In Their Own Words: A Materialist and Archival Look at Contingency in Composition Studies
Howard, Laura
Citations
Abstract
Composition, like other disciplines, has seen an explosion in the number of faculty teaching on a contingent basis. Contingent faculty—also known as adjunct faculty— represents an understudied group working with no benefits or job security: their employment is contingent upon enrollment, departmental budgets, and a host of other factors.
As a contingent instructor of composition both “on-ground” and online, I am interested in bringing awareness to the material reality of teaching writing contingently. I aim to share the stories of contingent faculty in their own words, while advocating for the importance and validity of anecdotal evidence and personal stories in composition scholarship about contingency. I also explore research methodologies that privilege the personal, such as autoethnographic and archival research, and apply archival research methodology to analyze a cataclysmic Twitter conversation about contingent faculty that serves as both an example of hashtag activisim and a public forum where individuals can share their stories of contingency.
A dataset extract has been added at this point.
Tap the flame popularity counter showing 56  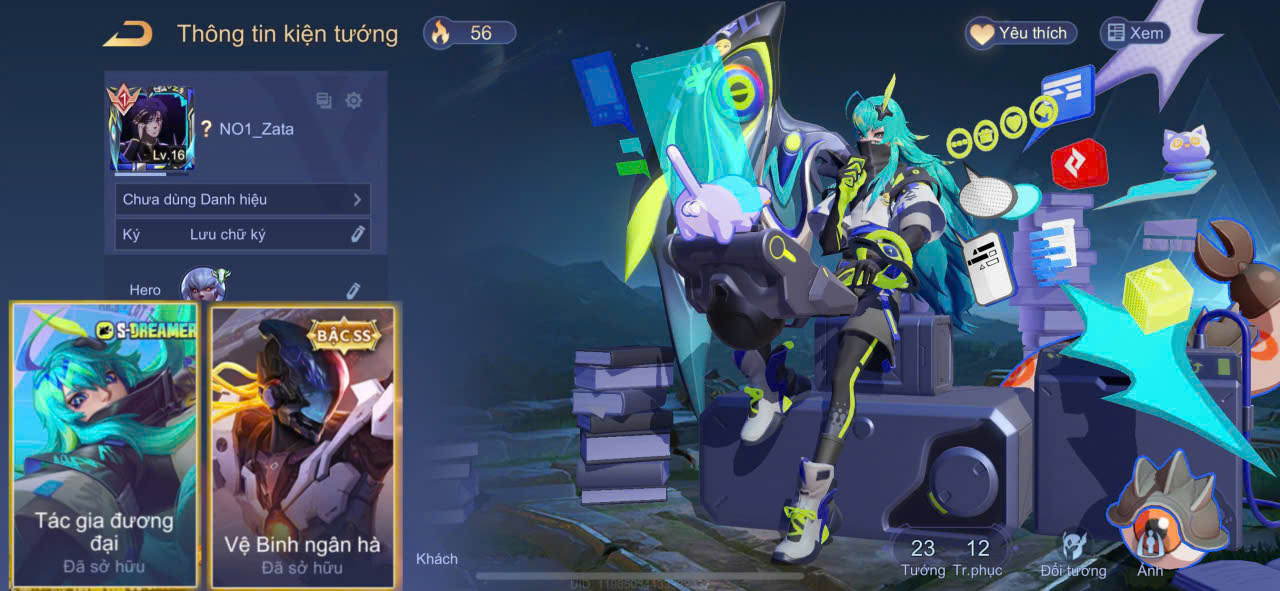(470, 33)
Contingent faculty’s experiences are critical to the future of composition scholarship: we cannot ethically move forward with improving, innovating, or assessing writing instruction in a meaningful way until we examine the material conditions under which much of that instruction occurs. Rhetoric and composition scholarship has a moral obligation to examine the working conditions of contingent writing instructors; to make space for their stories within the scholarship; to consider how their experiences impact students, departments, programs, and our profession; and to advocate for their rights and fair treatment.